── DOCUMENT

Y2K by Bryan White

Mmain article, plus interesting box for calculation of Easter.


The beauty of computers is that they do what you tell them.

The problem with computers is that they do what you tell them.

Computer processes generally use dates for two purposes: calculating days (or other time periods) between two dates, or for timestamping some event, which may then be sorted.

It is true that, unless deliberate action is planned and executed, the year 2000 (Y2K) will cause (and in some cases, has already caused) serious problems with computer systems. What is not true, is that extensive and expensive rewriting of entire computer systems is always needed to fix the problem.

Blind Dates …

I won’t spend much time recapping what most of you already know. Many computer systems use or display only two digits for the year component of dates. We do this ourselves without thinking, such as when reading and writing dates of birth. To reconstruct the full 4 digits, we preface these with an implicit ’19.’ However, when your new credit card arrives with an expire year of ‘00’, you realise that a prefix of ‘19’ doesn’t make sense, make it ‘20’, and decide that a new card that expires in three years’ time makes more sense than one that expired 97 years ago. If your computer system insists that a year of ‘00’ or ‘01’ is of Victorian vintage, then you have a problem.

────
── RECORD SET

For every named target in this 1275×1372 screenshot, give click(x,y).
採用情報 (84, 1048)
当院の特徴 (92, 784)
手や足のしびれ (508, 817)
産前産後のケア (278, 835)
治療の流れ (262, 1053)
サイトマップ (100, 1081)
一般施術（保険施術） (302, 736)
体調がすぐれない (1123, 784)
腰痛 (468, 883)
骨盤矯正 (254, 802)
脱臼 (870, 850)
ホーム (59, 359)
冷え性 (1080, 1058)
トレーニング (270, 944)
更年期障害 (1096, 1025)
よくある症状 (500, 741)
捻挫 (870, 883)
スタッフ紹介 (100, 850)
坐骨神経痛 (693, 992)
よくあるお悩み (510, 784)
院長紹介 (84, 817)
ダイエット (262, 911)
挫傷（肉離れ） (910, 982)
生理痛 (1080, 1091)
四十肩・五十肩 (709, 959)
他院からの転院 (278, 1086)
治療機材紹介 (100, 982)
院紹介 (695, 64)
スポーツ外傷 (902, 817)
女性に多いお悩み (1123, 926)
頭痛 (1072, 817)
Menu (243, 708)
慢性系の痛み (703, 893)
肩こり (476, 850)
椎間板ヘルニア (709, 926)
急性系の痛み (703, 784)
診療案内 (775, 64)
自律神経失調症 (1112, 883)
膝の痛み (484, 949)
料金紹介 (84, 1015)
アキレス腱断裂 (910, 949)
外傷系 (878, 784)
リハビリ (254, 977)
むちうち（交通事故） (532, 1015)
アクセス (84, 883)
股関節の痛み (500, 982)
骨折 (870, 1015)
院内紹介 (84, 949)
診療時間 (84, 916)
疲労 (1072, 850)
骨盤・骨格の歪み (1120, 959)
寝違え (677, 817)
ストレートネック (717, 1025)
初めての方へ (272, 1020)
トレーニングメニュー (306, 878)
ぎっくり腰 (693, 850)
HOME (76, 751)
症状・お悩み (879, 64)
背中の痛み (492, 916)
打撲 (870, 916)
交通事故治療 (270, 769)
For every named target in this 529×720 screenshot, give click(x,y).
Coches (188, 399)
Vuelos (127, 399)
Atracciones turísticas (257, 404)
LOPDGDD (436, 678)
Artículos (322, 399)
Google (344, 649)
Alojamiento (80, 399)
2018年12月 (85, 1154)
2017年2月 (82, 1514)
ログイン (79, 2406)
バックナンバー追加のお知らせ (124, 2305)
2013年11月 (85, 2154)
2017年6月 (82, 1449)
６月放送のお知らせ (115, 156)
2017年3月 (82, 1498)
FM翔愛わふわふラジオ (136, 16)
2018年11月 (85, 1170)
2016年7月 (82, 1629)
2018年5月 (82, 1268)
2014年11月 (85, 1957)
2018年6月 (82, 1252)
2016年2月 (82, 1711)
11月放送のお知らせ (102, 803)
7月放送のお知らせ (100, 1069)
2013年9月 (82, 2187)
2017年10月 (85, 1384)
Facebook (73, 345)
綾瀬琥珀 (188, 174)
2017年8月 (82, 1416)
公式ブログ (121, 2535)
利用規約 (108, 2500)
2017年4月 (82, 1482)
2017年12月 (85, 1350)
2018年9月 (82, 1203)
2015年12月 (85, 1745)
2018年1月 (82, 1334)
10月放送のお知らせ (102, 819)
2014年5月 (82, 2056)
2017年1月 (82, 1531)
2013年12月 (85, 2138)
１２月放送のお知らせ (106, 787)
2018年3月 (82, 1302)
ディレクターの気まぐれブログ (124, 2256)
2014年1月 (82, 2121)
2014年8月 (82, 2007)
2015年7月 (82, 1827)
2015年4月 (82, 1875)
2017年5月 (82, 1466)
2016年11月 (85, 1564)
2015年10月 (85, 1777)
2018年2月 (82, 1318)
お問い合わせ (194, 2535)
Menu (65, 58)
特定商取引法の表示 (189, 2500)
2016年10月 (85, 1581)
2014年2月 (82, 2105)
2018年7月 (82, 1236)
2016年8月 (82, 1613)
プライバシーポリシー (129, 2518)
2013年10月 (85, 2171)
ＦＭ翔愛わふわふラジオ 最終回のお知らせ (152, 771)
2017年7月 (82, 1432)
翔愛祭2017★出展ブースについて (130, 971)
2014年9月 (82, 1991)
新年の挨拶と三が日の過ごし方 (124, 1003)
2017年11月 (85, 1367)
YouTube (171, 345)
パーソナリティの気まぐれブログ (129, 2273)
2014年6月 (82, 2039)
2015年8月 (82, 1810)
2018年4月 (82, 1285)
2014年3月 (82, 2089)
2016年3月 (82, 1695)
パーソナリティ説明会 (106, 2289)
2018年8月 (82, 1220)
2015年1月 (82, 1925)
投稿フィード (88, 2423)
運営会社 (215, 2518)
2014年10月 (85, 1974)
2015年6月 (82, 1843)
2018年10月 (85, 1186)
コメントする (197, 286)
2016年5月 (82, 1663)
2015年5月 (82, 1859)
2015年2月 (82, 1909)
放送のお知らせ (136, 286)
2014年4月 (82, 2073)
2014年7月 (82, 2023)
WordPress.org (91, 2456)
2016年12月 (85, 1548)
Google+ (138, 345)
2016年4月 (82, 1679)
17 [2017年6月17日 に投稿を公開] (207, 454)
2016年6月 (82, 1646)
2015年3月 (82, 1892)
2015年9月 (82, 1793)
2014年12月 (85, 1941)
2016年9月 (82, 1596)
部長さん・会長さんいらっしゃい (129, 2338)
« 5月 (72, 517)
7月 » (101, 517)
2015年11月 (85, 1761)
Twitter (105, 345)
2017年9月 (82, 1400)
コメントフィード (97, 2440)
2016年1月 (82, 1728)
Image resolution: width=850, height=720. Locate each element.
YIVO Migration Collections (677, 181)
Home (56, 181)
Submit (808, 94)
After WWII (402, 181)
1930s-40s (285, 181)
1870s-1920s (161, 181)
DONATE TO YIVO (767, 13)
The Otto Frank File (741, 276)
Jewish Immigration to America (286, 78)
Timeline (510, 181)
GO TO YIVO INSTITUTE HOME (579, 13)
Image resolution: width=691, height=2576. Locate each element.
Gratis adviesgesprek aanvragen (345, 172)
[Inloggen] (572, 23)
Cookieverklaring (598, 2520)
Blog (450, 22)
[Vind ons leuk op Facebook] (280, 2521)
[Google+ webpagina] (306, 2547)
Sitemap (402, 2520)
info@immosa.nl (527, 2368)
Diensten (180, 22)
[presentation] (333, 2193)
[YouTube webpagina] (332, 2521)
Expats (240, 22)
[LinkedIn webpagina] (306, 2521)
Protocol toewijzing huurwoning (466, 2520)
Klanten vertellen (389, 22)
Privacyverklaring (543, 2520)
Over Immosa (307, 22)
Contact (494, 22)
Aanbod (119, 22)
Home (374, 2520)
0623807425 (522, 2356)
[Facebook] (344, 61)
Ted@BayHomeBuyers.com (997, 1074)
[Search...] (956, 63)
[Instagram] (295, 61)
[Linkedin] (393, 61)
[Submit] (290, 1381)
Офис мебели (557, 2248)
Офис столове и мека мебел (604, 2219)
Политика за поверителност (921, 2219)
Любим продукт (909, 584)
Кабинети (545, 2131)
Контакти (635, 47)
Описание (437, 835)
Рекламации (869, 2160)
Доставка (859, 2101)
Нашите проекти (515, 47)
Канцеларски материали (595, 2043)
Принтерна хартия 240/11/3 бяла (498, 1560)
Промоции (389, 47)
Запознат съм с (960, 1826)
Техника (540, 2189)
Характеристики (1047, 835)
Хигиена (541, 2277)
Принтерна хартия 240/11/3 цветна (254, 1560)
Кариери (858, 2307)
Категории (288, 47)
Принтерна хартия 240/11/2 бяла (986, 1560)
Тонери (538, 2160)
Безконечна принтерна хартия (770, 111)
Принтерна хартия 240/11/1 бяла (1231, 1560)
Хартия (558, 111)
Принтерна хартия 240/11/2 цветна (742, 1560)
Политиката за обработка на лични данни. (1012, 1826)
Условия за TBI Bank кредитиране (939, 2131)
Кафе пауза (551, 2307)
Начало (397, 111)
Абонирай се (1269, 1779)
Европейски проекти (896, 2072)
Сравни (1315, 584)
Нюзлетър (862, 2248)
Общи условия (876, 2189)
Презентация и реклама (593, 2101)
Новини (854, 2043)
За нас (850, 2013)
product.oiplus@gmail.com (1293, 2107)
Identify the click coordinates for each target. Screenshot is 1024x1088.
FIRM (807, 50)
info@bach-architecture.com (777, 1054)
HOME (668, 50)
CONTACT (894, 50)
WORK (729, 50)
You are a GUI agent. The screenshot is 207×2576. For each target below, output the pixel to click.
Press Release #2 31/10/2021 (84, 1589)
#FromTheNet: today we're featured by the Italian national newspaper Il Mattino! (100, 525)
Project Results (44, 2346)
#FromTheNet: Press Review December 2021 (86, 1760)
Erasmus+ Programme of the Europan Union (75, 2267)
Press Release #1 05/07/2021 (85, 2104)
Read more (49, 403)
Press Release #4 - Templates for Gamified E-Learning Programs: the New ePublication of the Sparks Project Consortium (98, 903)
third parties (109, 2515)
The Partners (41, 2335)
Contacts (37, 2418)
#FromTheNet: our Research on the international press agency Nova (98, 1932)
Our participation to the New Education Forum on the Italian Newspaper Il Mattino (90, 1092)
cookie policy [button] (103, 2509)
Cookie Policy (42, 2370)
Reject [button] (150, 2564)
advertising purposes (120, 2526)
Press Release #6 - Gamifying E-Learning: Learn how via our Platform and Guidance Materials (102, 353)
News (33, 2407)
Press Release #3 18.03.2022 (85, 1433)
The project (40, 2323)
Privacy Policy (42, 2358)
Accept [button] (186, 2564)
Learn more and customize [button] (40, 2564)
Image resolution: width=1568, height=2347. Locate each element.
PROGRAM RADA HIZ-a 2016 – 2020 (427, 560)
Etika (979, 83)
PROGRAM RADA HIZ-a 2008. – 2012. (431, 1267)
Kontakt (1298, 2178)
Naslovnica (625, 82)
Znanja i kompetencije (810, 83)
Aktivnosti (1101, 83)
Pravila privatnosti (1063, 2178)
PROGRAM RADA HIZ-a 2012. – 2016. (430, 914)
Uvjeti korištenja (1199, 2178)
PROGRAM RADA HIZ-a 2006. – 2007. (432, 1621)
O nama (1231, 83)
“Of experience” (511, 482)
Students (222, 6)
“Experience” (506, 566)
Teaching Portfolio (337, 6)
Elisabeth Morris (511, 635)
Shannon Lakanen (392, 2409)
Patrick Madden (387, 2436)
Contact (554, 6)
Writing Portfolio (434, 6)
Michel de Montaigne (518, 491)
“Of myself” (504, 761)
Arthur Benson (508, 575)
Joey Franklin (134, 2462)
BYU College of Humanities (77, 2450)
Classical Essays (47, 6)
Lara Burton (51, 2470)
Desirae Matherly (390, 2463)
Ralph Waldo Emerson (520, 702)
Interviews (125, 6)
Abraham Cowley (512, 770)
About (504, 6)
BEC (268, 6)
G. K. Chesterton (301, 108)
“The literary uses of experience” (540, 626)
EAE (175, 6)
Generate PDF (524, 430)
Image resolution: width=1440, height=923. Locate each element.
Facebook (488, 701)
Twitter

────

§ **EXERCISES TO COMPLETE**
1 - Decide whether each statement agrees with the Y2K article, answering yes or no and quoting the deciding words of the article: (a) computer processes generally use dates either to calculate time periods between two dates or to timestamp events; (b) fixing the Y2K problem always requires extensive rewriting of entire computer systems; (c) on seeing a credit card expiry year of ‘00’, a person replaces the ‘19’ prefix with ‘20’.
2 - According to the Y2K article, what prefix do people implicitly add to a two-digit year to reconstruct all four digits?
3 - Carry on the Y2K article from its final sentence.
The records have nothing to do with this.

§ **EXPECTED ANSWERS**
1 -
(a) Yes: "Computer processes generally use dates for two purposes: calculating days (or other time periods) between two dates, or for timestamping some event, which may then be sorted."
(b) No: "What is not true, is that extensive and expensive rewriting of entire computer systems is always needed to fix the problem."
(c) Yes: "you realise that a prefix of ‘19’ doesn’t make sense, make it ‘20’"

2 - An implicit ’19.’

3 -
I would now like to tell you what you may not know. If your computer system could intelligently decide the prefix, would all then be well? Perhaps. There is more to consider, and much depends on exactly how the year is stored internally as well as how it looks to the user. Programming languages like dBASE (even dBASE III) store dates into a structure with the century. SET CENTURY ON can be used to input and display the extra digits. This may fix the problem with an almost trivial program change.

Options that could be taken.

Where the design does not allow room for the leading digits that record centuries, there are other ways through the problem; if we can find a way of inserting ‘agents’ into the system that provide an alternative way to ensure that both of those date activities transcend the 1999/2000 event horizon, we can delay the need for a major rewrite. By ‘agent’, I mean a single purpose module that understands little of what is going on, other than its assigned task. The form of these does not matter. It may be a chunk of ‘inline’ code, a user defined function or a module call that, say, decides whether to add 1900 or 2000 to the years, or even just another 100 if year is less than 20. Some lateral thinking of mine has also come up with the idea of adjusting all dates BACKWARDS 28 years. Here are some details of the various procedures that may be used.

"If year < 10 then year = year + 100"

This will often do the trick for calculations, but indices or sorts may put the year 2000 records before any 1990 dates. Usually this is just cosmetic, and only a transient issue over the rollover period. Incidentally, if your computer BIOS only handles 2 digits for year, it can usually be overcome with a software fix with similar logic.

"If year < ‘10’ then store year as ‘A0’ + year"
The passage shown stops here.